> [PROBLEM STATEMENT] Reproduce the whole listing that follows, exactly as it stands.

<<<<

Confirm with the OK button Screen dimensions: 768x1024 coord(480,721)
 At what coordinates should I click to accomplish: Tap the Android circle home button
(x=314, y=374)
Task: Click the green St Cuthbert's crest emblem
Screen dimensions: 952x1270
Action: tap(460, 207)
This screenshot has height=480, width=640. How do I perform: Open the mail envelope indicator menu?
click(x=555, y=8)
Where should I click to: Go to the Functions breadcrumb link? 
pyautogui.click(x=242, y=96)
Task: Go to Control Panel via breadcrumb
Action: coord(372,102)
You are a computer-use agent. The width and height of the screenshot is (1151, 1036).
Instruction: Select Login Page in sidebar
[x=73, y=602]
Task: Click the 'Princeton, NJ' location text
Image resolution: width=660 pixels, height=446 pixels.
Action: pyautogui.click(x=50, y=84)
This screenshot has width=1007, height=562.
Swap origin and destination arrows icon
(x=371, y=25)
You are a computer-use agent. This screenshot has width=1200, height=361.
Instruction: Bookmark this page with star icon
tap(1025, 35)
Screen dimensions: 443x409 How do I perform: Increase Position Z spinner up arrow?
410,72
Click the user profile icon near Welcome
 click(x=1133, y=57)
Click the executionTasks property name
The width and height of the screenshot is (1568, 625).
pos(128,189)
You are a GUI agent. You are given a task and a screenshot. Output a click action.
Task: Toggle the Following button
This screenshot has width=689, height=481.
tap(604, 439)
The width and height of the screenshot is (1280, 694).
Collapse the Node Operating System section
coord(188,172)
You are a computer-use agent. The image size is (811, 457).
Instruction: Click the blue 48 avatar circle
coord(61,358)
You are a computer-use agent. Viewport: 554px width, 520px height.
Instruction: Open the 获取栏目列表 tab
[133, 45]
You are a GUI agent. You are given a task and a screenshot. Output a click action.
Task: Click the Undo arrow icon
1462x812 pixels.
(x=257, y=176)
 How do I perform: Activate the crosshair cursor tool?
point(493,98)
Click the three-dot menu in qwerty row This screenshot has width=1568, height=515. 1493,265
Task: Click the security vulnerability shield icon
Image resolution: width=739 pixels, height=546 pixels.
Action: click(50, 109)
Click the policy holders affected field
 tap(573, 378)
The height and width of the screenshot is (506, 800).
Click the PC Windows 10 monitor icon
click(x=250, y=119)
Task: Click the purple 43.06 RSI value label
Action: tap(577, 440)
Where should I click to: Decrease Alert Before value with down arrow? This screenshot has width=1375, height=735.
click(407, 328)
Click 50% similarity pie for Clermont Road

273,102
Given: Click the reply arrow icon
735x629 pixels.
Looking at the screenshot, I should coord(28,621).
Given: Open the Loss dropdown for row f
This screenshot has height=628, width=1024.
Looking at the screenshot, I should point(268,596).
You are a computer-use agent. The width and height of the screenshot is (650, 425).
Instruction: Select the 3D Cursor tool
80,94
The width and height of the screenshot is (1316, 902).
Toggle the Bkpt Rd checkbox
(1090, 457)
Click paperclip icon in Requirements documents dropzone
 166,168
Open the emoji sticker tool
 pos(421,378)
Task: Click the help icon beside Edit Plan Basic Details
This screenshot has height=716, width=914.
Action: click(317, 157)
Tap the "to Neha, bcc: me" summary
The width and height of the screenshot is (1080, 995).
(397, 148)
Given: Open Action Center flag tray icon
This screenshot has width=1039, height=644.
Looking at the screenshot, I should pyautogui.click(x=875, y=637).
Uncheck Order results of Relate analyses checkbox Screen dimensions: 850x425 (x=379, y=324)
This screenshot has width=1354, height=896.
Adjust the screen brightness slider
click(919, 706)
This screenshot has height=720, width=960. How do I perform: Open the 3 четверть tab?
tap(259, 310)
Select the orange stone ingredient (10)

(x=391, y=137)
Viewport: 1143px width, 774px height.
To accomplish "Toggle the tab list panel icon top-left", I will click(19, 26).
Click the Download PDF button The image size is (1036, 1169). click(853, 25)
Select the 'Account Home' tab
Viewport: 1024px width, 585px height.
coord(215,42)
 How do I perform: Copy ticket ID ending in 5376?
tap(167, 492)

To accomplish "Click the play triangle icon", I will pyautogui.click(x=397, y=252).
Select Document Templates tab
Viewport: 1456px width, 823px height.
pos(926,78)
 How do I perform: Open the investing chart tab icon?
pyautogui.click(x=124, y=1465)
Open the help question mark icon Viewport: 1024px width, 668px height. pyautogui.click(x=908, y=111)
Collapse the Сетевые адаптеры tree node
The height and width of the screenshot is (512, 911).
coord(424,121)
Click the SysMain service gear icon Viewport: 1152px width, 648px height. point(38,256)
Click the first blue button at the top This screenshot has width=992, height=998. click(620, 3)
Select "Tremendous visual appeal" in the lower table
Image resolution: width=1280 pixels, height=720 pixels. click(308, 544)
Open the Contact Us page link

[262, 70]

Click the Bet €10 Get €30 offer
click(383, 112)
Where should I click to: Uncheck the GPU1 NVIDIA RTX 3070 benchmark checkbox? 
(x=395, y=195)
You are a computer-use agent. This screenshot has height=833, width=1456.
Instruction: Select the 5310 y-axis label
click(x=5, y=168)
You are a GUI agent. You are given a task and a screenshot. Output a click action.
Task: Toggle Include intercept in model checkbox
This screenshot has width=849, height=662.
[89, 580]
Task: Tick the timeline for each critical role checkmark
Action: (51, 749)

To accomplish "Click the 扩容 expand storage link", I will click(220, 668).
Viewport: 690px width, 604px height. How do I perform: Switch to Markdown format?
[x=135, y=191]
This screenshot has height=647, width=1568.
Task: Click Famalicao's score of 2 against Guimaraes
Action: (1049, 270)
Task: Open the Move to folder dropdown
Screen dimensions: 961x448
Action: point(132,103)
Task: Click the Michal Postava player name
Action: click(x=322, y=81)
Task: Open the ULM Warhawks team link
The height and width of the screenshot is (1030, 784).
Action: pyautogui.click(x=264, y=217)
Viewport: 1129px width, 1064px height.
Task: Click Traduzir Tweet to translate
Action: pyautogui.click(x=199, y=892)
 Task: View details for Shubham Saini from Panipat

>>>>

> [WRITTEN RESPONSE]
Confirm with the OK button Screen dimensions: 768x1024 coord(480,721)
 At what coordinates should I click to accomplish: Tap the Android circle home button
(x=314, y=374)
Task: Click the green St Cuthbert's crest emblem
Screen dimensions: 952x1270
Action: tap(460, 207)
This screenshot has height=480, width=640. How do I perform: Open the mail envelope indicator menu?
click(x=555, y=8)
Where should I click to: Go to the Functions breadcrumb link? 
pyautogui.click(x=242, y=96)
Task: Go to Control Panel via breadcrumb
Action: coord(372,102)
You are a computer-use agent. The width and height of the screenshot is (1151, 1036).
Instruction: Select Login Page in sidebar
[x=73, y=602]
Task: Click the 'Princeton, NJ' location text
Image resolution: width=660 pixels, height=446 pixels.
Action: pyautogui.click(x=50, y=84)
This screenshot has width=1007, height=562.
Swap origin and destination arrows icon
(x=371, y=25)
You are a computer-use agent. This screenshot has width=1200, height=361.
Instruction: Bookmark this page with star icon
tap(1025, 35)
Screen dimensions: 443x409 How do I perform: Increase Position Z spinner up arrow?
410,72
Click the user profile icon near Welcome
 click(x=1133, y=57)
Click the executionTasks property name
The width and height of the screenshot is (1568, 625).
pos(128,189)
You are a GUI agent. You are given a task and a screenshot. Output a click action.
Task: Toggle the Following button
This screenshot has width=689, height=481.
tap(604, 439)
The width and height of the screenshot is (1280, 694).
Collapse the Node Operating System section
coord(188,172)
You are a computer-use agent. The image size is (811, 457).
Instruction: Click the blue 48 avatar circle
coord(61,358)
You are a computer-use agent. Viewport: 554px width, 520px height.
Instruction: Open the 获取栏目列表 tab
[133, 45]
You are a GUI agent. You are given a task and a screenshot. Output a click action.
Task: Click the Undo arrow icon
1462x812 pixels.
(x=257, y=176)
 How do I perform: Activate the crosshair cursor tool?
point(493,98)
Click the three-dot menu in qwerty row This screenshot has width=1568, height=515. 1493,265
Task: Click the security vulnerability shield icon
Image resolution: width=739 pixels, height=546 pixels.
Action: click(50, 109)
Click the policy holders affected field
 tap(573, 378)
The height and width of the screenshot is (506, 800).
Click the PC Windows 10 monitor icon
click(x=250, y=119)
Task: Click the purple 43.06 RSI value label
Action: tap(577, 440)
Where should I click to: Decrease Alert Before value with down arrow? This screenshot has width=1375, height=735.
click(407, 328)
Click 50% similarity pie for Clermont Road

273,102
Given: Click the reply arrow icon
735x629 pixels.
Looking at the screenshot, I should coord(28,621).
Given: Open the Loss dropdown for row f
This screenshot has height=628, width=1024.
Looking at the screenshot, I should point(268,596).
You are a computer-use agent. The width and height of the screenshot is (650, 425).
Instruction: Select the 3D Cursor tool
80,94
The width and height of the screenshot is (1316, 902).
Toggle the Bkpt Rd checkbox
(1090, 457)
Click paperclip icon in Requirements documents dropzone
 166,168
Open the emoji sticker tool
 pos(421,378)
Task: Click the help icon beside Edit Plan Basic Details
This screenshot has height=716, width=914.
Action: click(317, 157)
Tap the "to Neha, bcc: me" summary
The width and height of the screenshot is (1080, 995).
(397, 148)
Given: Open Action Center flag tray icon
This screenshot has width=1039, height=644.
Looking at the screenshot, I should pyautogui.click(x=875, y=637).
Uncheck Order results of Relate analyses checkbox Screen dimensions: 850x425 (x=379, y=324)
This screenshot has width=1354, height=896.
Adjust the screen brightness slider
click(919, 706)
This screenshot has height=720, width=960. How do I perform: Open the 3 четверть tab?
tap(259, 310)
Select the orange stone ingredient (10)

(x=391, y=137)
Viewport: 1143px width, 774px height.
To accomplish "Toggle the tab list panel icon top-left", I will click(19, 26).
Click the Download PDF button The image size is (1036, 1169). click(853, 25)
Select the 'Account Home' tab
Viewport: 1024px width, 585px height.
coord(215,42)
 How do I perform: Copy ticket ID ending in 5376?
tap(167, 492)

To accomplish "Click the play triangle icon", I will pyautogui.click(x=397, y=252).
Select Document Templates tab
Viewport: 1456px width, 823px height.
pos(926,78)
 How do I perform: Open the investing chart tab icon?
pyautogui.click(x=124, y=1465)
Open the help question mark icon Viewport: 1024px width, 668px height. pyautogui.click(x=908, y=111)
Collapse the Сетевые адаптеры tree node
The height and width of the screenshot is (512, 911).
coord(424,121)
Click the SysMain service gear icon Viewport: 1152px width, 648px height. point(38,256)
Click the first blue button at the top This screenshot has width=992, height=998. click(620, 3)
Select "Tremendous visual appeal" in the lower table
Image resolution: width=1280 pixels, height=720 pixels. click(308, 544)
Open the Contact Us page link

[262, 70]

Click the Bet €10 Get €30 offer
click(383, 112)
Where should I click to: Uncheck the GPU1 NVIDIA RTX 3070 benchmark checkbox? 
(x=395, y=195)
You are a computer-use agent. This screenshot has height=833, width=1456.
Instruction: Select the 5310 y-axis label
click(x=5, y=168)
You are a GUI agent. You are given a task and a screenshot. Output a click action.
Task: Toggle Include intercept in model checkbox
This screenshot has width=849, height=662.
[89, 580]
Task: Tick the timeline for each critical role checkmark
Action: (51, 749)

To accomplish "Click the 扩容 expand storage link", I will click(220, 668).
Viewport: 690px width, 604px height. How do I perform: Switch to Markdown format?
[x=135, y=191]
This screenshot has height=647, width=1568.
Task: Click Famalicao's score of 2 against Guimaraes
Action: (1049, 270)
Task: Open the Move to folder dropdown
Screen dimensions: 961x448
Action: point(132,103)
Task: Click the Michal Postava player name
Action: click(x=322, y=81)
Task: Open the ULM Warhawks team link
The height and width of the screenshot is (1030, 784).
Action: pyautogui.click(x=264, y=217)
Viewport: 1129px width, 1064px height.
Task: Click Traduzir Tweet to translate
Action: pyautogui.click(x=199, y=892)
 Task: View details for Shubham Saini from Panipat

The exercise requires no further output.